The deposition scenes take place in the present and serve as catalysts for a series of flashbacks that may represent objective reality or may be scenes colored by subjective memory. The film’s greatness lies largely in its ambivalence towards Zuckerberg; we can never be entirely sure to what extent he might be a visionary genius and to what extent he may have opportunistically screwed over his friends. Or does the truth lie somewhere in between? The only thing we know for sure is that Zuckerberg’s grandiose ambitions were fueled mainly by his own social insecurity, a point driven home in the film’s final chilling scene.

The screenplay for The Social Network was written by the esteemed Aaron Sorkin and serves up delicious machine-gun paced dialogue for the film’s entire 2 hour running time. It helps that Jesse Eisenberg plays Zuckerberg. (Since playing the precocious teenage lead in The Squid and the Whale, Eisenberg has graduated to specializing in playing neurotic, motor-mouthed adults.) The film’s best scenes involve rapidly edited battles of meticulously phrased, rat-a-tat line delivery, especially the ones involving Justin Timberlake as Napster co-founder Sean Parker. Timberlake, a terrible musician, is absolutely riveting as the Satanically charming Parker, so much so that you may find yourself hoping he returns every time a scene involving him ends. According to the movie, Parker was broke financially in the wake of Napster lawsuits and yet somehow finagled his way into becoming a substantial Facebook stockholder after intellectually seducing and “informally advising” Zuckerberg. The movie’s key scene between the two of them is one for the ages: set in a garishly lit nightclub, Parker comes on like Mephistopheles while Dennis De Laat’s “Sound of Violence” reaches pulse-pounding levels on the soundtrack. The question arises: are these character portrayals accurate? My answer is who cares? If you want non-fiction, watch a documentary.

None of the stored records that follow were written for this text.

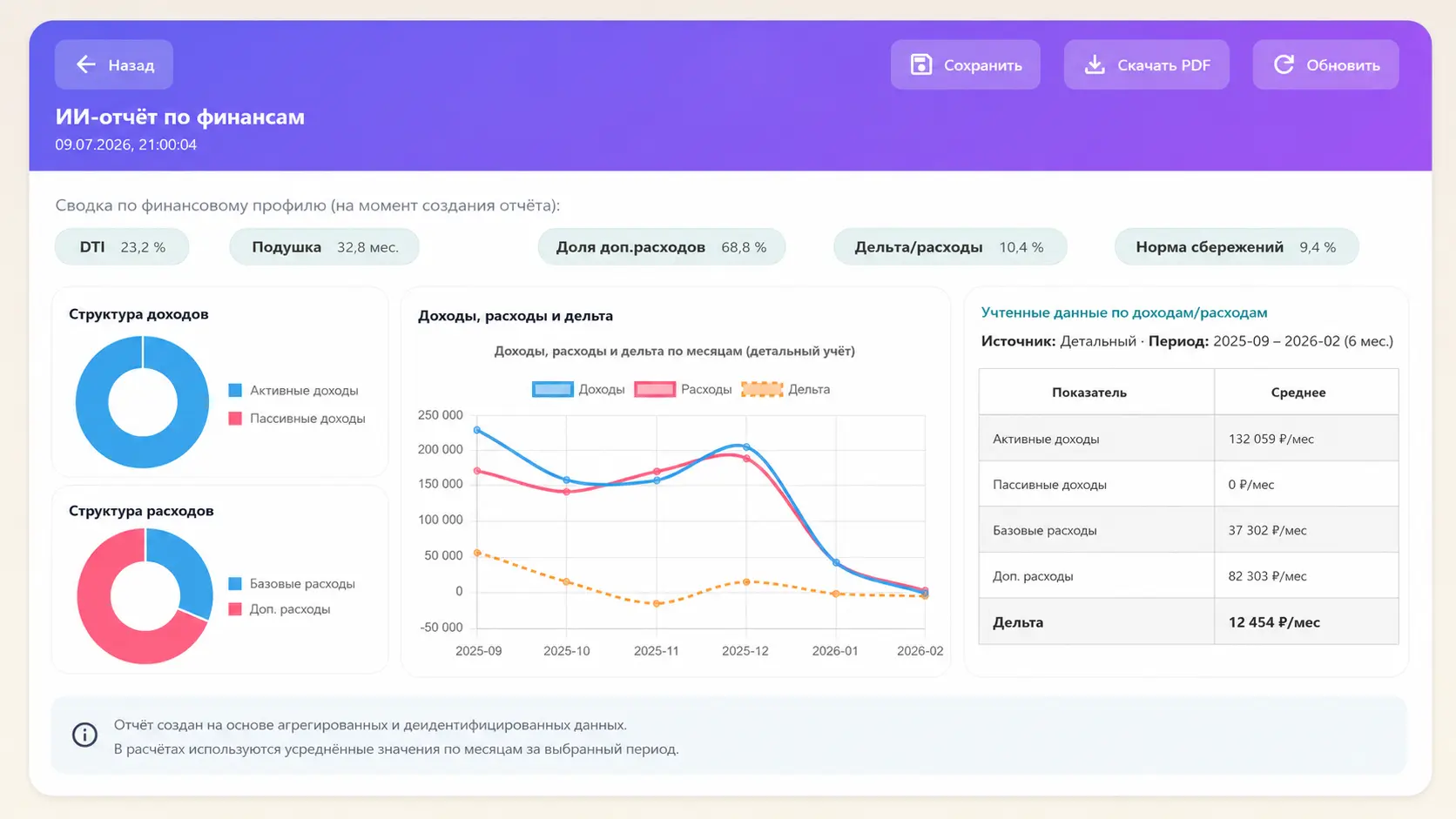The image size is (1456, 819).
Task: Click the income data point at 2025-12
Action: (x=746, y=447)
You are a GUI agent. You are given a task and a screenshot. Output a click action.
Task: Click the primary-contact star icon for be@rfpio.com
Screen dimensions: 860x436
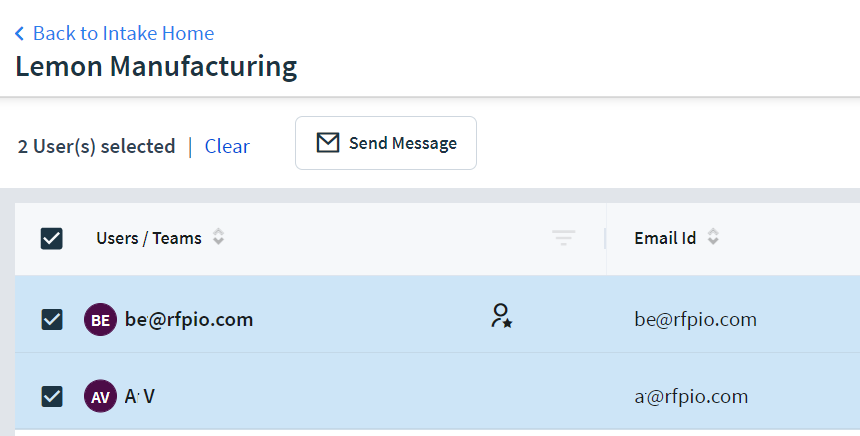tap(501, 316)
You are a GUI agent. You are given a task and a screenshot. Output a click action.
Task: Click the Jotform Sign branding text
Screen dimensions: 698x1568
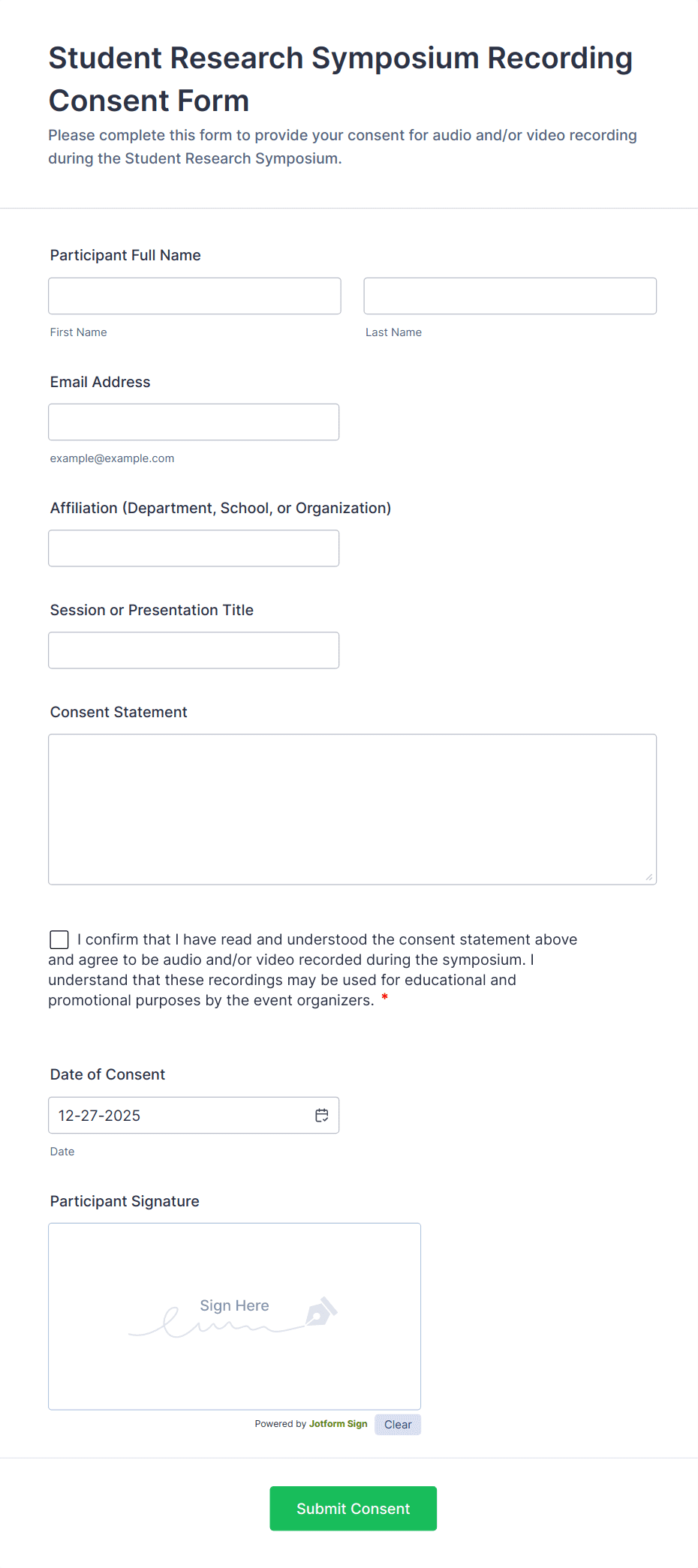(x=338, y=1424)
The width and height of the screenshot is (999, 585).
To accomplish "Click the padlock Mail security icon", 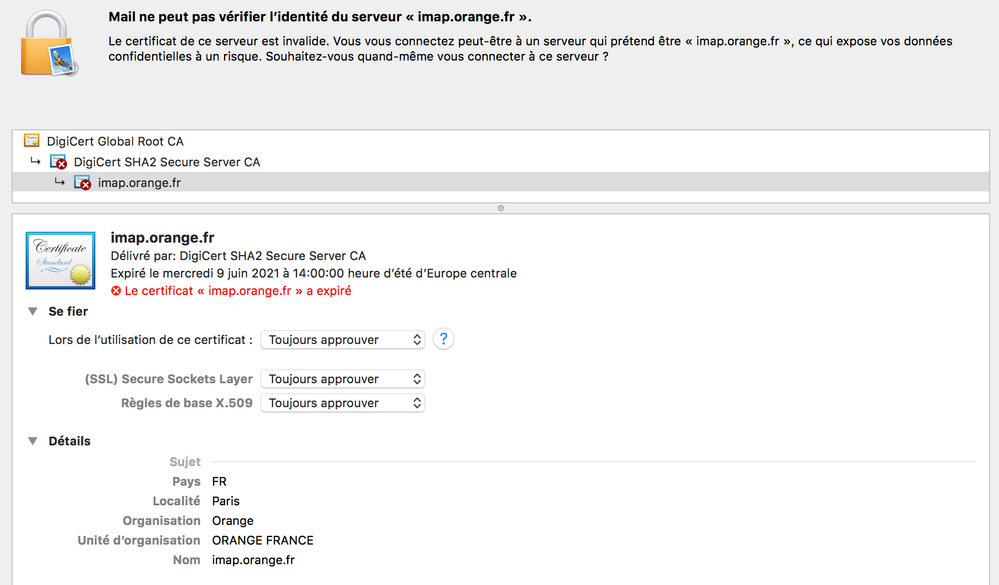I will click(51, 44).
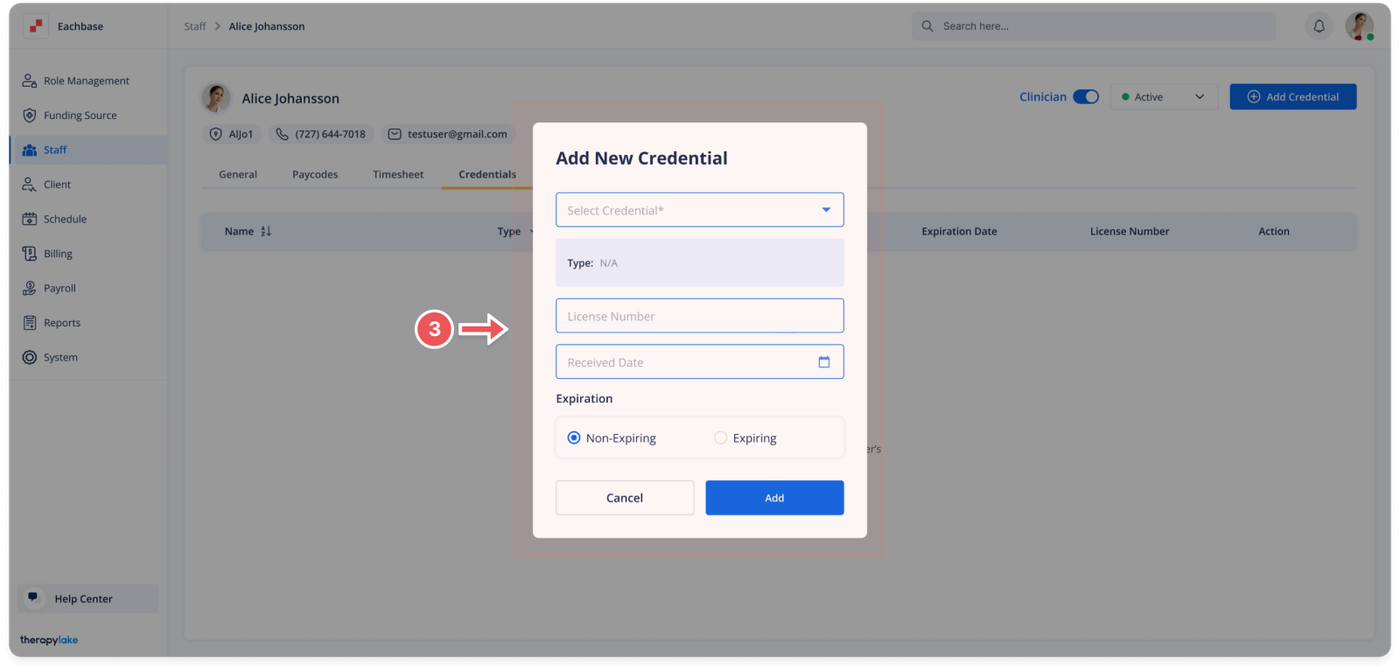The image size is (1400, 672).
Task: Select the Expiring radio option
Action: click(721, 438)
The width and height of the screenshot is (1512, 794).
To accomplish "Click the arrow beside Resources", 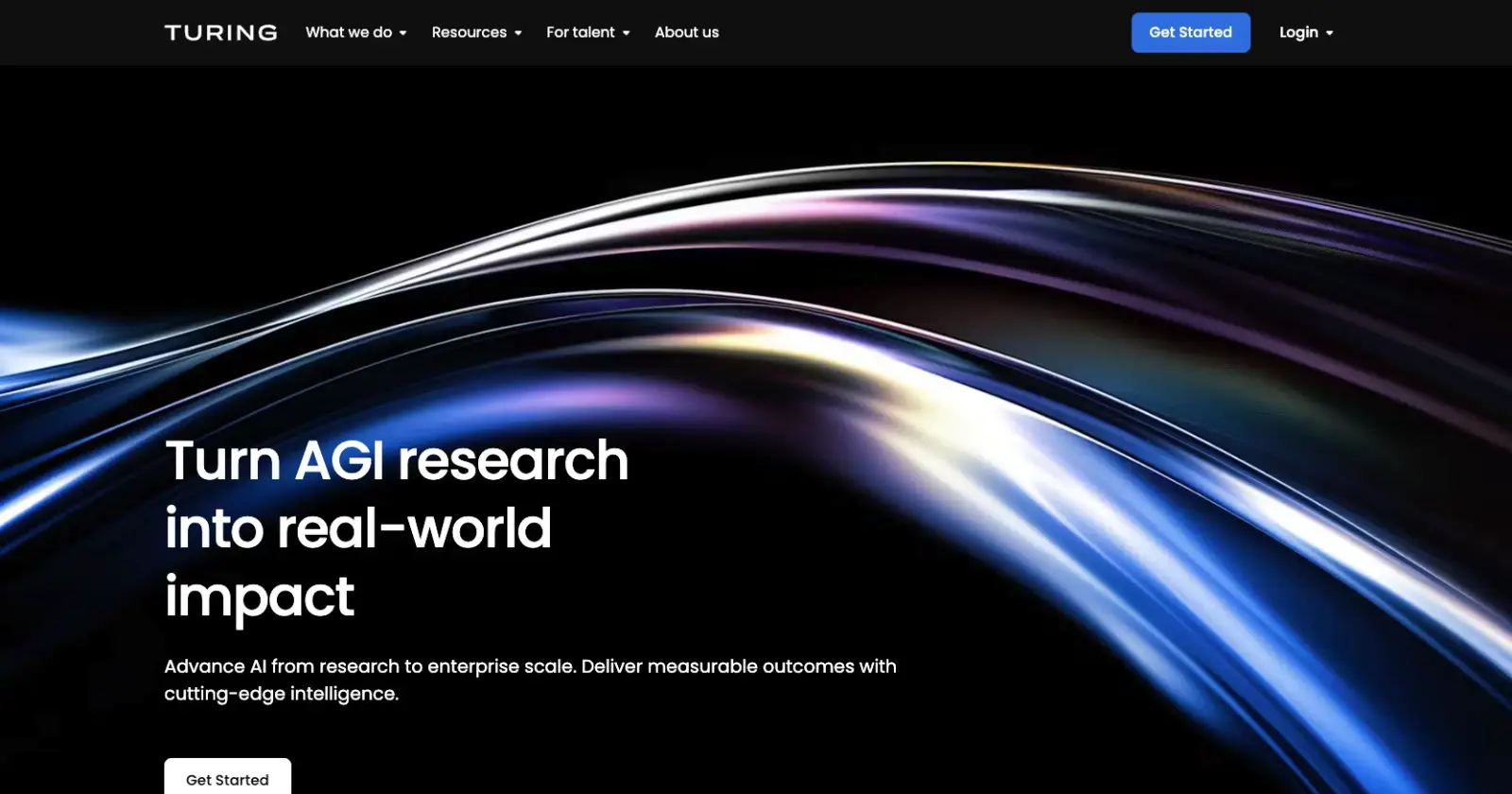I will [518, 33].
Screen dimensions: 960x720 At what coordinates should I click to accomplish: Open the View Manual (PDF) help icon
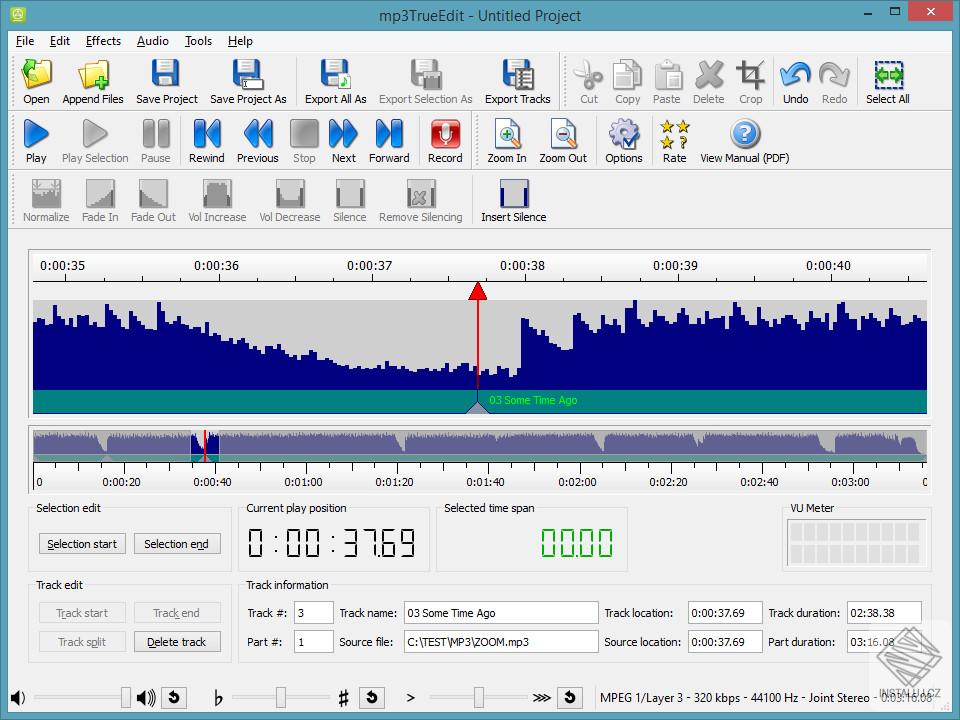coord(745,135)
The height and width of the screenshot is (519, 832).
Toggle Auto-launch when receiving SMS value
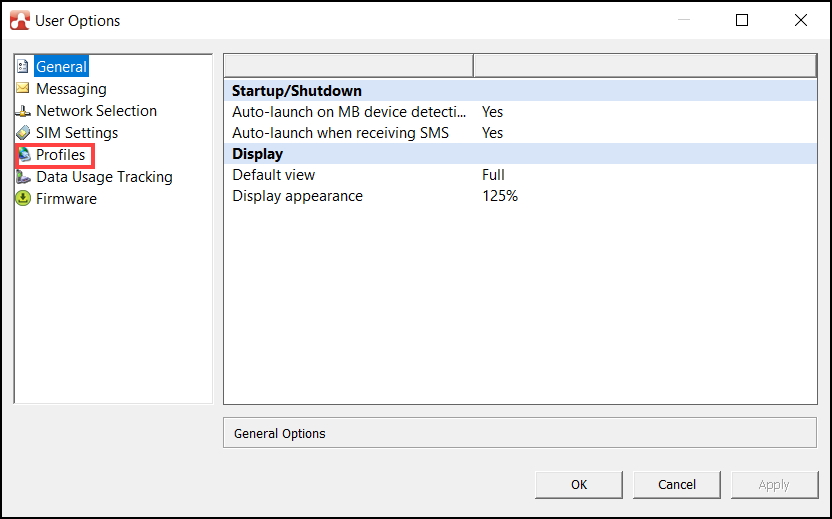(x=492, y=133)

Historical authenticity is not inherently valuable. What Sorkin and Fincher capture are larger truths about the world we live in, such as the disturbing fact that privacy, as Parker happily admits, is the relic of a bygone era.

Some critics have compared the film to Citizen Kane. This is due partly to the film’s multiple narrator/flashback structure and partly to the suggestion that Zuckerberg never got over a break-up with an early girlfriend – his very own Rosebud. Also, like Welles, Fincher is a true Hollywood maverick; his use of CGI is as impressive here as it was in Zodiac and The Curious Case of Benjamin Button. The fact that the same actor, Armie Hammer, plays twin brothers Cameron and Tyler Winklevoss, is absolutely astonishing given how much screen time the brothers share and how seamless their interactions with each other are. And given how unnoticeable Fincher’s use of effects tends to be, we’ll have to wait until the supplemental material on the blu-ray release before understanding the full extent of how they’ve been employed here. I think the Kane comparisons are valid but I think comparisons to the German films of Fritz Lang might be even more fruitful. Like Lang’s relentlessly “third-person” point-of-view in Metropolis and M, what Fincher provides us with here is nothing less than an impressively detailed, panoramic view of society, one that we can understand from top to bottom – only the society in The Social Network exists partly in real space and partly in cyberspace. And then there’s the matter of that techno version of “In the Hall of the Mountain King.”